義男氏が殺害された時刻、昭雄氏は自宅に居なかったそうで。彼の自宅は殺害された義男氏の豪邸からさほど離れていないところに建っていましてね。奥さんはその時間帯、主人が居なかったと証言しているんですよ。
ましてや親子の仲はよくないですからな。疑われるのは当然といったところでしょう。金銭トラブルでの父親殺害。これで間違いないですな」

 聞いてもいないことをズケズケと憶測でいう記者に、憤慨した様子で弁護士は強く抗議した。

「昭雄くんはそんな人じゃない。いい加減なことを言わないでくれ」

 一方その横では探偵が事件の概要が見えてきたことに、笑みを浮かべていた。

 その時、マスコミの陣営で複数の声が上がった。

「おっと、何か動きがあったな」

 小男はそそくさとネズミのようにまた、自らの仕事現場へと戻って行ってしまった。

「金銭トラブルですか?」

 古川に探偵は質問を投げかける。その瞳は好奇心で縁取られていた。

 多少言いにくそうに、古川弁護士は白髪交じりの頭を縦に軽く振った。

「不和の美」-8



 弁護士には守秘義務がある。が、彼の人柄が信用できるのと、場合が場合だけに弁護士は小声になり、皺が増えてきた顔を探偵の耳元へ近づけた。

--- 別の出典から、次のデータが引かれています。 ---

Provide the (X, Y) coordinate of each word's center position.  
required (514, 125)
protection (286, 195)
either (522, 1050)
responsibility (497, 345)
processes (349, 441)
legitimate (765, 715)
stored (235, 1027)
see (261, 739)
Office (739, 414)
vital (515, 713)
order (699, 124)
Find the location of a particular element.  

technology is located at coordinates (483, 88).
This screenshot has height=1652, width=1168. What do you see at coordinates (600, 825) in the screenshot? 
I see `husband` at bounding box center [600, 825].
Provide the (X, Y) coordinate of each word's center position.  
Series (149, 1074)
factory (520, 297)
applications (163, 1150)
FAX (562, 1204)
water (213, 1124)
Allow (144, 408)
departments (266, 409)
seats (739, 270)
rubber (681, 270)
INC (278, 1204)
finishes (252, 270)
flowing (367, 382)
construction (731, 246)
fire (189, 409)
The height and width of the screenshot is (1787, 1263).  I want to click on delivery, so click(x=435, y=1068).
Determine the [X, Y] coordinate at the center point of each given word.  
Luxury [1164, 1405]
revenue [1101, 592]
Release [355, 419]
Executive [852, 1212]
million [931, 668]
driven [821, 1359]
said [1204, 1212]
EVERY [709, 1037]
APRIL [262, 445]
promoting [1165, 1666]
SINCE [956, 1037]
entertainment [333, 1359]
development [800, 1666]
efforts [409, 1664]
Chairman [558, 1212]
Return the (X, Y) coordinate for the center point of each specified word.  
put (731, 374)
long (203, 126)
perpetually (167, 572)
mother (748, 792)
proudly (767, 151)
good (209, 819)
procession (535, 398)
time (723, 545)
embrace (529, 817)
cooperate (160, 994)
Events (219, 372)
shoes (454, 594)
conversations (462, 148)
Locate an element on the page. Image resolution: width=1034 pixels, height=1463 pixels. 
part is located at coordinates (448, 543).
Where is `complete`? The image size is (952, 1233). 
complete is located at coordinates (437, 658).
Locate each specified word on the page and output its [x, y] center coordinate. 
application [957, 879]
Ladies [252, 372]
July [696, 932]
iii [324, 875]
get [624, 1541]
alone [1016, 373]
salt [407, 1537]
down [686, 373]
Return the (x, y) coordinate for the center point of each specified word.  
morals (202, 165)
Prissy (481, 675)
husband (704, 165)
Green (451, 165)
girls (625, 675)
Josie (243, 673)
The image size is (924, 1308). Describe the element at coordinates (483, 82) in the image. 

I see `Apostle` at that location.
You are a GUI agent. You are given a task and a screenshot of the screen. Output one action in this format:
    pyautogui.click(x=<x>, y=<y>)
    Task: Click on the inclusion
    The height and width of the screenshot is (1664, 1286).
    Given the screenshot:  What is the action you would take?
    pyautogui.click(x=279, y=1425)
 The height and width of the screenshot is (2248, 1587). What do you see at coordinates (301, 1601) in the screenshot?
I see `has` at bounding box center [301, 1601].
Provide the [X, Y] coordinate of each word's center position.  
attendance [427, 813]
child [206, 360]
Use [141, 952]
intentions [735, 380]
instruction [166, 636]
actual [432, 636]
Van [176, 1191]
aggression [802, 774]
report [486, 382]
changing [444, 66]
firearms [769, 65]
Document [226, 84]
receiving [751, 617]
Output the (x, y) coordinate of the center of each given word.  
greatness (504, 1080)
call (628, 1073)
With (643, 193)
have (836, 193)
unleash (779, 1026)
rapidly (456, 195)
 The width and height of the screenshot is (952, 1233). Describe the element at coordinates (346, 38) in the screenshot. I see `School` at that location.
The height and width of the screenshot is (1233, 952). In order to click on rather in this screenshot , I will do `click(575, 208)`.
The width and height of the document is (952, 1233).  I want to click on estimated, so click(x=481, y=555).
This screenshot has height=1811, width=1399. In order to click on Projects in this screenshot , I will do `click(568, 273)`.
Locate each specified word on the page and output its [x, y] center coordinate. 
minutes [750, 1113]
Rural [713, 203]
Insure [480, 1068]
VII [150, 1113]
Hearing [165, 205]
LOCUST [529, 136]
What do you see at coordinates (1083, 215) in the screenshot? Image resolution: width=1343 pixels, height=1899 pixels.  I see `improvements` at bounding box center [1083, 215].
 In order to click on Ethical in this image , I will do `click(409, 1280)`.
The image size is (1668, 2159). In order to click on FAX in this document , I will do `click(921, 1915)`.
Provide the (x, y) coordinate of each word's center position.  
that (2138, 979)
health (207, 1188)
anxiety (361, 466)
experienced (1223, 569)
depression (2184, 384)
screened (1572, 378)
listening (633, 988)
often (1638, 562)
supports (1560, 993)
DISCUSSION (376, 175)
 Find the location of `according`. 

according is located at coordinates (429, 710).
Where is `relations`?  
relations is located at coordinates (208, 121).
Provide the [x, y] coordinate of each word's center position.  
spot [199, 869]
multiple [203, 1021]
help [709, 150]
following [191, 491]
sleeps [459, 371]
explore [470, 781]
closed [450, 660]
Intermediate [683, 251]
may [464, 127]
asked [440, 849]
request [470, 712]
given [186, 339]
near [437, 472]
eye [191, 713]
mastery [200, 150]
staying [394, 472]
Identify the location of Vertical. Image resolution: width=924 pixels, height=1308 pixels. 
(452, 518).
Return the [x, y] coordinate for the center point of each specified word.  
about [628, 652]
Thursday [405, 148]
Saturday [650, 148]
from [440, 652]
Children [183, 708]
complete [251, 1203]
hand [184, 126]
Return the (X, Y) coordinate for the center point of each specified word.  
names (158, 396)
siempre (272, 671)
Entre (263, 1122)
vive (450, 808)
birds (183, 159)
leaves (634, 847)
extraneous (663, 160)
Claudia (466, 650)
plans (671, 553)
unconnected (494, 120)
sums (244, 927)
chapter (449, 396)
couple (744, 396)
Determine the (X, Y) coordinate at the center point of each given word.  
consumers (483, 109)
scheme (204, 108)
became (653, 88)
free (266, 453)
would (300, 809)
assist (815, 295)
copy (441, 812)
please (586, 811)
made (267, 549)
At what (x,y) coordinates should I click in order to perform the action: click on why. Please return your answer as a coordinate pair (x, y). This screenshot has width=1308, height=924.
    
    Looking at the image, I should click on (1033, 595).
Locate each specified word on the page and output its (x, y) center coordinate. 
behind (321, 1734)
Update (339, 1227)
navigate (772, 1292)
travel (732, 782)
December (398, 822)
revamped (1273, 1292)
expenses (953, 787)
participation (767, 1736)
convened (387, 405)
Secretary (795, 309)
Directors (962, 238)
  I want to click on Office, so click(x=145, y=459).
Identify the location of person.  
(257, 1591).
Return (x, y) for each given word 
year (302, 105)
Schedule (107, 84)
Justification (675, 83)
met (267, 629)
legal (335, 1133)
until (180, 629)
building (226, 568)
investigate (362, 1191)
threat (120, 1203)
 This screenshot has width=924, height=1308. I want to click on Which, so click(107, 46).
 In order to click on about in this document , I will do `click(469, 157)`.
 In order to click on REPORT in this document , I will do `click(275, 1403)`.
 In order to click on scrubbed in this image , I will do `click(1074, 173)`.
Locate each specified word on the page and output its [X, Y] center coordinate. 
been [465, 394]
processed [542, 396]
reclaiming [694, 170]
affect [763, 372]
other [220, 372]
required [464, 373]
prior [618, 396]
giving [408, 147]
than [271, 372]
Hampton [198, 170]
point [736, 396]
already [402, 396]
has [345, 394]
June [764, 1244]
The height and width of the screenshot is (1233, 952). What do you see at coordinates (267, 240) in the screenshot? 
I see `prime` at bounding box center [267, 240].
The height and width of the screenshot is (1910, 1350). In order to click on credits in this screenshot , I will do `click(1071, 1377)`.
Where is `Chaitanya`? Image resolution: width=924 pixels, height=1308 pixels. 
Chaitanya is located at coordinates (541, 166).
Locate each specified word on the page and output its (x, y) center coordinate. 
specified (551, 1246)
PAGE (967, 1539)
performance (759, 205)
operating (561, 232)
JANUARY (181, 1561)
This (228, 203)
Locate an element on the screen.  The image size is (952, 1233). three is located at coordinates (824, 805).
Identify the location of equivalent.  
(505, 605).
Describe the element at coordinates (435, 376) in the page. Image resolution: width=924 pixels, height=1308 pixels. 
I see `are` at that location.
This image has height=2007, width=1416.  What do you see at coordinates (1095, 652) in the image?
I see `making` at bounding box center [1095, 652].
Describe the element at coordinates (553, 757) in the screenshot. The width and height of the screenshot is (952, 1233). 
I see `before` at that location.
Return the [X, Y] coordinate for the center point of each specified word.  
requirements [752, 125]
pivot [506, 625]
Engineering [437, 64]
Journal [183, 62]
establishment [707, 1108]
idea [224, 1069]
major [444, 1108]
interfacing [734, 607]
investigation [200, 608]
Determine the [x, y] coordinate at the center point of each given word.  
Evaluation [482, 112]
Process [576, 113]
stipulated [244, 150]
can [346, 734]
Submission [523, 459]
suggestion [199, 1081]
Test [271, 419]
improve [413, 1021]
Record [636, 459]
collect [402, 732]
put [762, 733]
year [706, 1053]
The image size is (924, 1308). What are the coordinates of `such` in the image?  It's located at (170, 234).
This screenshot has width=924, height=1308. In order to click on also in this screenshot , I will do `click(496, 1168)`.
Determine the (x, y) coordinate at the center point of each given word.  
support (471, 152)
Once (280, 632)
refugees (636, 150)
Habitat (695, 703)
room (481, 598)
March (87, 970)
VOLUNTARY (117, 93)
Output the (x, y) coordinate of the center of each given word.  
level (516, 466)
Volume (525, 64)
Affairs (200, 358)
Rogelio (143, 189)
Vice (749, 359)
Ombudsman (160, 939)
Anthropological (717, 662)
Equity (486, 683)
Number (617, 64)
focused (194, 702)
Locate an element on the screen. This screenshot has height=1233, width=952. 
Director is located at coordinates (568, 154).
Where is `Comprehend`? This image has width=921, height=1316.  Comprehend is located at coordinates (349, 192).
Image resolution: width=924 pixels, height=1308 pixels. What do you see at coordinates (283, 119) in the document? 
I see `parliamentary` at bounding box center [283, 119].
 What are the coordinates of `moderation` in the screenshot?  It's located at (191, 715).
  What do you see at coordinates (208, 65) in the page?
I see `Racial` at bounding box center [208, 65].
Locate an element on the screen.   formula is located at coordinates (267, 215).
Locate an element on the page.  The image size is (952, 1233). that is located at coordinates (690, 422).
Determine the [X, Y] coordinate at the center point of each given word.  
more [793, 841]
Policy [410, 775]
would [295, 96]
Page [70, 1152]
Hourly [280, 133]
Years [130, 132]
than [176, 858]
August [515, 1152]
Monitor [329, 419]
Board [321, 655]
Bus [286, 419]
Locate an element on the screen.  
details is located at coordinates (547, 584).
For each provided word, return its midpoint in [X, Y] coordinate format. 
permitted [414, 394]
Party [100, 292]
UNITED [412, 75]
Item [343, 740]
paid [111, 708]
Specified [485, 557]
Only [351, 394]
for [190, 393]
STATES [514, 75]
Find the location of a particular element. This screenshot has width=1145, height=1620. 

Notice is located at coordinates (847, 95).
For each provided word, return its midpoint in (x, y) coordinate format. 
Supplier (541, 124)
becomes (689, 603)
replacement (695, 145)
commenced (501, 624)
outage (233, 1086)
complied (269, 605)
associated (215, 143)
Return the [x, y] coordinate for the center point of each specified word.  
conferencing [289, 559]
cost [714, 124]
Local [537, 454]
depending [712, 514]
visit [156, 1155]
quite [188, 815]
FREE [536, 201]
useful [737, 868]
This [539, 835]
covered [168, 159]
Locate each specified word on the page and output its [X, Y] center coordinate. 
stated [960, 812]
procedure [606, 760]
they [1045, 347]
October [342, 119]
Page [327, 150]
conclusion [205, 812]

「昭雄君は町で材木加工会社を経営していましてね。けれどもあの町の財政は見ての通りで、仕事を広げようと試みているんだが、うまくいかなくてね。結果的に借金が増えて行っているんだよ。それで義男氏にお金の工面を幾度か頼んでいるんだが、義男氏はああいう人柄だからね。息子には厳しかったんだ」

「ああいう人柄? 俺は会ったことがないですから。もっと具体的に説明してくれますか」
 
 事件への関心が強いせいか、ぶっきらぼうに言葉を淡々と探偵は並べた。

 いつもの事だ、と事件に対する彼の姿勢をしる古川は、少し被害者の広がを頭の中で簡素にまとめてから口にした。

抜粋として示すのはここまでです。